● ABOUT THIS TASK: Return the records exactly as they are.
** PROVIDED RECORDS follows **
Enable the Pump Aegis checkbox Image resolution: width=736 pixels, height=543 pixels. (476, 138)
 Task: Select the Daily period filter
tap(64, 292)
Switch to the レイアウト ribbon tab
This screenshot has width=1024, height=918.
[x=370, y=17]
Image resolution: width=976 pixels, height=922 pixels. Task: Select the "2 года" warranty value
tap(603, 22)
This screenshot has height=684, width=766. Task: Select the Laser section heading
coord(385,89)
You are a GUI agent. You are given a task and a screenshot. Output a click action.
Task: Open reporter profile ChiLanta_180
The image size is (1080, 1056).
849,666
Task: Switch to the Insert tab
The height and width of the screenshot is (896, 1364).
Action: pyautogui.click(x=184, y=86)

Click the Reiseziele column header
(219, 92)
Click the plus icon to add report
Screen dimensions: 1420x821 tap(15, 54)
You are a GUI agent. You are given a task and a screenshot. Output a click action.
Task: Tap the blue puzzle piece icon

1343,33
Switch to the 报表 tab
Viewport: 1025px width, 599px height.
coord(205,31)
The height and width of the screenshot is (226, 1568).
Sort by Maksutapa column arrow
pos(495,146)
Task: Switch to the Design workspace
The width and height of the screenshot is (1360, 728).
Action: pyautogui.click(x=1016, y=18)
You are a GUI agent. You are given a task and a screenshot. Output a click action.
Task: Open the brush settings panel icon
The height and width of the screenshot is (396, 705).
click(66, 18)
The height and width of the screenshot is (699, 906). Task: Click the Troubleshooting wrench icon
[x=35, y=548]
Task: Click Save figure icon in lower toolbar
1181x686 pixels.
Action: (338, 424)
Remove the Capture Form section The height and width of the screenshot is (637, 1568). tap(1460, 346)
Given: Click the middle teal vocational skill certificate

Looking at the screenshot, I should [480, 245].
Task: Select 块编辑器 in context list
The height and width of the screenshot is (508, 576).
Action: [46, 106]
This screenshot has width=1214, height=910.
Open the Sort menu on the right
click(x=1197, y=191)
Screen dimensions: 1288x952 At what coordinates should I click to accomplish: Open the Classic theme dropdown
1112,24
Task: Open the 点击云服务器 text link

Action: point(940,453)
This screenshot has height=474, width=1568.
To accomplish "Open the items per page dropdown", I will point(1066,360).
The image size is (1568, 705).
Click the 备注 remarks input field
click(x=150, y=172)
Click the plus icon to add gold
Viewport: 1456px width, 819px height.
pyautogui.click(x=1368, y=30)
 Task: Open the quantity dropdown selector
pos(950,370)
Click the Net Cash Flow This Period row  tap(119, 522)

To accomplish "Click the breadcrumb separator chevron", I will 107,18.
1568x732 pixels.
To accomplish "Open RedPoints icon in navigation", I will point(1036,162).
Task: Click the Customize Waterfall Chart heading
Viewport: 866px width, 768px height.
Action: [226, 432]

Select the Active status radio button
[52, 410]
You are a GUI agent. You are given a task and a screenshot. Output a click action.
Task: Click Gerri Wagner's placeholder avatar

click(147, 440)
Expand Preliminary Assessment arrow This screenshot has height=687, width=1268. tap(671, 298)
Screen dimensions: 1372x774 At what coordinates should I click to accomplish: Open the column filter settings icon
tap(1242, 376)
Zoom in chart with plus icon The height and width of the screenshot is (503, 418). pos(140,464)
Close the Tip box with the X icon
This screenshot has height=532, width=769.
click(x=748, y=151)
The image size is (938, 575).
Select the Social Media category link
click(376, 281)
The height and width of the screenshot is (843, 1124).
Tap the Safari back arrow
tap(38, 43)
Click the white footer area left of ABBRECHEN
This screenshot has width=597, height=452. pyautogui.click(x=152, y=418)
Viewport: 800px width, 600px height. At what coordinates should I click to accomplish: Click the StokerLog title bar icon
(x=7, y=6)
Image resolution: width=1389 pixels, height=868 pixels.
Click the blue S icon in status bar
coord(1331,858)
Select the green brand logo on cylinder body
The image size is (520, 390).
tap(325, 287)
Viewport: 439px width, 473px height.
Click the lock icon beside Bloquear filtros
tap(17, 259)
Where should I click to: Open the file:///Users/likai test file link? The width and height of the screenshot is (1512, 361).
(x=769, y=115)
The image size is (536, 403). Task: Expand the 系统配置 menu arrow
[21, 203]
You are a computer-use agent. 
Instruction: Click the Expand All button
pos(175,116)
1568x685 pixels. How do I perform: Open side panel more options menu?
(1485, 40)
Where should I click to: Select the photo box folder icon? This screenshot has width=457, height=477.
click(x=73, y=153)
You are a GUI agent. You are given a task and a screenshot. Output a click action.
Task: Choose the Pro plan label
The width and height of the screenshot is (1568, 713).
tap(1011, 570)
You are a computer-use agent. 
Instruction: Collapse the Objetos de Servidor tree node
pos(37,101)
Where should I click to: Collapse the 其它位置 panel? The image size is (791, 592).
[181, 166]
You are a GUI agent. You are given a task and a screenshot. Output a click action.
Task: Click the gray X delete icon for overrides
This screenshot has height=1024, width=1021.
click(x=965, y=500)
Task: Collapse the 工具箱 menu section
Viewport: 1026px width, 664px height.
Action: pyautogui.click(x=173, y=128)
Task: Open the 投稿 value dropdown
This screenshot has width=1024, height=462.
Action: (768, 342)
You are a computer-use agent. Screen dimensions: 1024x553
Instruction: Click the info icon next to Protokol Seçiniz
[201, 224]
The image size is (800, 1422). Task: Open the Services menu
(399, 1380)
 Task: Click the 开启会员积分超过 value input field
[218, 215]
** End of PROVIDED RECORDS **
● RESULT:
Enable the Pump Aegis checkbox Image resolution: width=736 pixels, height=543 pixels. (476, 138)
 Task: Select the Daily period filter
tap(64, 292)
Switch to the レイアウト ribbon tab
This screenshot has width=1024, height=918.
[x=370, y=17]
Image resolution: width=976 pixels, height=922 pixels. Task: Select the "2 года" warranty value
tap(603, 22)
This screenshot has height=684, width=766. Task: Select the Laser section heading
coord(385,89)
You are a GUI agent. You are given a task and a screenshot. Output a click action.
Task: Open reporter profile ChiLanta_180
The image size is (1080, 1056).
849,666
Task: Switch to the Insert tab
The height and width of the screenshot is (896, 1364).
Action: pyautogui.click(x=184, y=86)

Click the Reiseziele column header
(219, 92)
Click the plus icon to add report
Screen dimensions: 1420x821 tap(15, 54)
You are a GUI agent. You are given a task and a screenshot. Output a click action.
Task: Tap the blue puzzle piece icon

1343,33
Switch to the 报表 tab
Viewport: 1025px width, 599px height.
coord(205,31)
The height and width of the screenshot is (226, 1568).
Sort by Maksutapa column arrow
pos(495,146)
Task: Switch to the Design workspace
The width and height of the screenshot is (1360, 728).
Action: pyautogui.click(x=1016, y=18)
You are a GUI agent. You are given a task and a screenshot. Output a click action.
Task: Open the brush settings panel icon
The height and width of the screenshot is (396, 705).
click(66, 18)
The height and width of the screenshot is (699, 906). Task: Click the Troubleshooting wrench icon
[x=35, y=548]
Task: Click Save figure icon in lower toolbar
1181x686 pixels.
Action: (338, 424)
Remove the Capture Form section The height and width of the screenshot is (637, 1568). tap(1460, 346)
Given: Click the middle teal vocational skill certificate

Looking at the screenshot, I should [480, 245].
Task: Select 块编辑器 in context list
The height and width of the screenshot is (508, 576).
Action: [46, 106]
This screenshot has width=1214, height=910.
Open the Sort menu on the right
click(x=1197, y=191)
Screen dimensions: 1288x952 At what coordinates should I click to accomplish: Open the Classic theme dropdown
1112,24
Task: Open the 点击云服务器 text link

Action: point(940,453)
This screenshot has height=474, width=1568.
To accomplish "Open the items per page dropdown", I will point(1066,360).
The image size is (1568, 705).
Click the 备注 remarks input field
click(x=150, y=172)
Click the plus icon to add gold
Viewport: 1456px width, 819px height.
pyautogui.click(x=1368, y=30)
 Task: Open the quantity dropdown selector
pos(950,370)
Click the Net Cash Flow This Period row  tap(119, 522)

To accomplish "Click the breadcrumb separator chevron", I will 107,18.
1568x732 pixels.
To accomplish "Open RedPoints icon in navigation", I will point(1036,162).
Task: Click the Customize Waterfall Chart heading
Viewport: 866px width, 768px height.
Action: [226, 432]

Select the Active status radio button
[52, 410]
You are a GUI agent. You are given a task and a screenshot. Output a click action.
Task: Click Gerri Wagner's placeholder avatar

click(147, 440)
Expand Preliminary Assessment arrow This screenshot has height=687, width=1268. tap(671, 298)
Screen dimensions: 1372x774 At what coordinates should I click to accomplish: Open the column filter settings icon
tap(1242, 376)
Zoom in chart with plus icon The height and width of the screenshot is (503, 418). pos(140,464)
Close the Tip box with the X icon
This screenshot has height=532, width=769.
click(x=748, y=151)
The image size is (938, 575).
Select the Social Media category link
click(376, 281)
The height and width of the screenshot is (843, 1124).
Tap the Safari back arrow
tap(38, 43)
Click the white footer area left of ABBRECHEN
This screenshot has width=597, height=452. pyautogui.click(x=152, y=418)
Viewport: 800px width, 600px height. At what coordinates should I click to accomplish: Click the StokerLog title bar icon
(x=7, y=6)
Image resolution: width=1389 pixels, height=868 pixels.
Click the blue S icon in status bar
coord(1331,858)
Select the green brand logo on cylinder body
The image size is (520, 390).
tap(325, 287)
Viewport: 439px width, 473px height.
Click the lock icon beside Bloquear filtros
tap(17, 259)
Where should I click to: Open the file:///Users/likai test file link? The width and height of the screenshot is (1512, 361).
(x=769, y=115)
The image size is (536, 403). Task: Expand the 系统配置 menu arrow
[21, 203]
You are a computer-use agent. 
Instruction: Click the Expand All button
pos(175,116)
1568x685 pixels. How do I perform: Open side panel more options menu?
(1485, 40)
Where should I click to: Select the photo box folder icon? This screenshot has width=457, height=477.
click(x=73, y=153)
You are a GUI agent. You are given a task and a screenshot. Output a click action.
Task: Choose the Pro plan label
The width and height of the screenshot is (1568, 713).
tap(1011, 570)
You are a computer-use agent. 
Instruction: Collapse the Objetos de Servidor tree node
pos(37,101)
Where should I click to: Collapse the 其它位置 panel? The image size is (791, 592).
[181, 166]
You are a GUI agent. You are given a task and a screenshot. Output a click action.
Task: Click the gray X delete icon for overrides
This screenshot has height=1024, width=1021.
click(x=965, y=500)
Task: Collapse the 工具箱 menu section
Viewport: 1026px width, 664px height.
Action: pyautogui.click(x=173, y=128)
Task: Open the 投稿 value dropdown
This screenshot has width=1024, height=462.
Action: (768, 342)
You are a computer-use agent. Screen dimensions: 1024x553
Instruction: Click the info icon next to Protokol Seçiniz
[201, 224]
The image size is (800, 1422). Task: Open the Services menu
(399, 1380)
 Task: Click the 开启会员积分超过 value input field
[218, 215]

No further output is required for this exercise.